Depuis fin juin, la dermatose nodulaire contagieuse (DNC), qui affecte uniquement les bovins, se propage en Pays de Savoie. À ce jour, 17 foyers ont été détectés en Savoie et 9 désormais en Haute-Savoie. Le point sur les mesures prises par l’État ?
Mise à jour du vendredi 18 juillet :
La DNC a été identifiée pour la première fois en France le 29 juin 2025, en Savoie. Au 17 juillet 2025, 26 foyers ont été signalés dans le pays, répartis sur deux départements : 17 foyers dans la commune d’Entrelacs en Savoie, et 9 foyers dans plusieurs communes de Haute-Savoie, à savoir Rumilly, Massingy, Marigny-Saint-Marcel, et Faverges-Seythenex.
Mise à jour du jeudi 17 juillet :
Suite à la réunion de crise organisée mercredi 16 juillet, le ministère de l’Agriculture, par la voix d’Annie Genevard, réagit à la crise de la dermatose nodulaire contagieuse (DNC). À ce jour, et toujours selon le ministère, 24 foyers sont recensés en Savoie et Haute-Savoie. Pour éradiquer la maladie, et de concert avec les experts sanitaires et des scientifiques, des mesures ont été validées. À commencer par l’abattage complet du troupeau lorsqu’un animal est positif, le virus pouvant ne pas être détecté aux tests.
Autre mesure : l’obligation de vacciner les bovins dès la semaine prochaine (dans un rayon de 50 km autour des foyers), à réception des doses commandées à la banque des vaccins de la Commission européenne. Enfin, la protection renforcée dans les zones concernées est maintenue. De leur côté, la Coordination rurale et la Confédération paysanne s’opposent à l’éradication totale des troupeaux, n’hésitant pas à manifester sur le terrain et à bloquer le passage aux vétérinaires et aux forces de l’ordre.
Mise à jour du mercredi 16 juillet :
Ce mardi 15 juillet au soir, la préfecture 74 vient d’annoncer qu’un sixième foyer a été confirmé à Rumilly, s’ajoutant à ceux de Massingy (déjà touchée le 9 juillet), de Faverges et de Marigny-Saint-Marcel. Compte-tenu de la progression de cette maladie virale, la zone réglementée précédemment mise en place a été élargie.
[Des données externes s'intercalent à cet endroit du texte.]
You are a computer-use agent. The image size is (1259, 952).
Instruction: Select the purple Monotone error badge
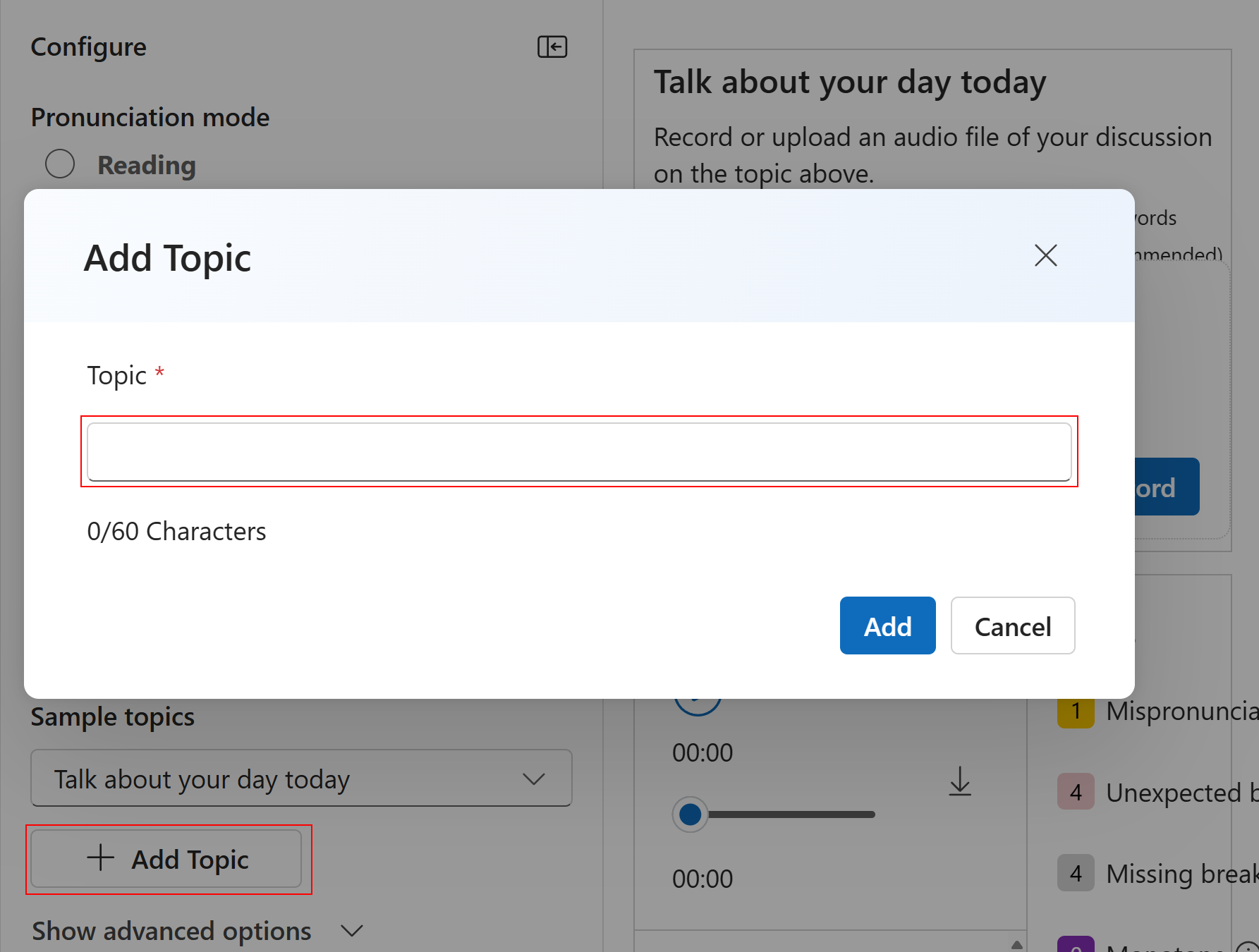pyautogui.click(x=1076, y=947)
Une liste exhaustive des communes va être mise en ligne sur le site internet de la préfecture.
Dans un communiqué, la préfète Emmanuelle Dubée rappelle avec fermeté « la nécessité sanitaire d’abattre rapidement l’ensemble du troupeau, l’abattage partiel ne permettant pas d’éradiquer la maladie du fait de sa longue incubation (jusqu’à 28 jours) ». Les bovins ne doivent pas non plus être déplacés, à partir ou à l’intérieur de la zone réglementée. Des contrôles dans ce sens sont, par ailleurs, effectués par les forces de l’ordre.
Une première mesure très contestée par les Confédérations paysannes de Savoie et Haute-Savoie, qui dénoncent la gestion actuelle de la crise de la DNC et appelaient à une mobilisation massive, le mardi 15 juillet (dès 5h du matin), pour sauver de l’abattage le troupeau du Gaec Duchêne, à Cessens (73).
Pour rappel, le premier foyer de DNC a été confirmé, le 29 juin, sur la commune d’Entrelacs, située en Savoie. Dans le département, 143 bovins ont dû être euthanasiés depuis le début de l’épidémie, conformément aux directives nationales, indique la préfecture 73 sur son site.
Selon le ministère de l’Agriculture, c’est la première fois que cette maladie est diagnostiquée en France. À ce jour, les éleveurs, très inquiets, sont toujours en attente de la livraison de vaccins, en provenance d’Afrique du Sud. Selon Fabrice Pannekoucke, président de la région Auvergne-Rhône-Alpes, ils devraient arriver d’ici la fin du mois de juillet. Par ailleurs, l’État a demandé aux laboratoires homologués de produire les résultats des analyses en 48 heures.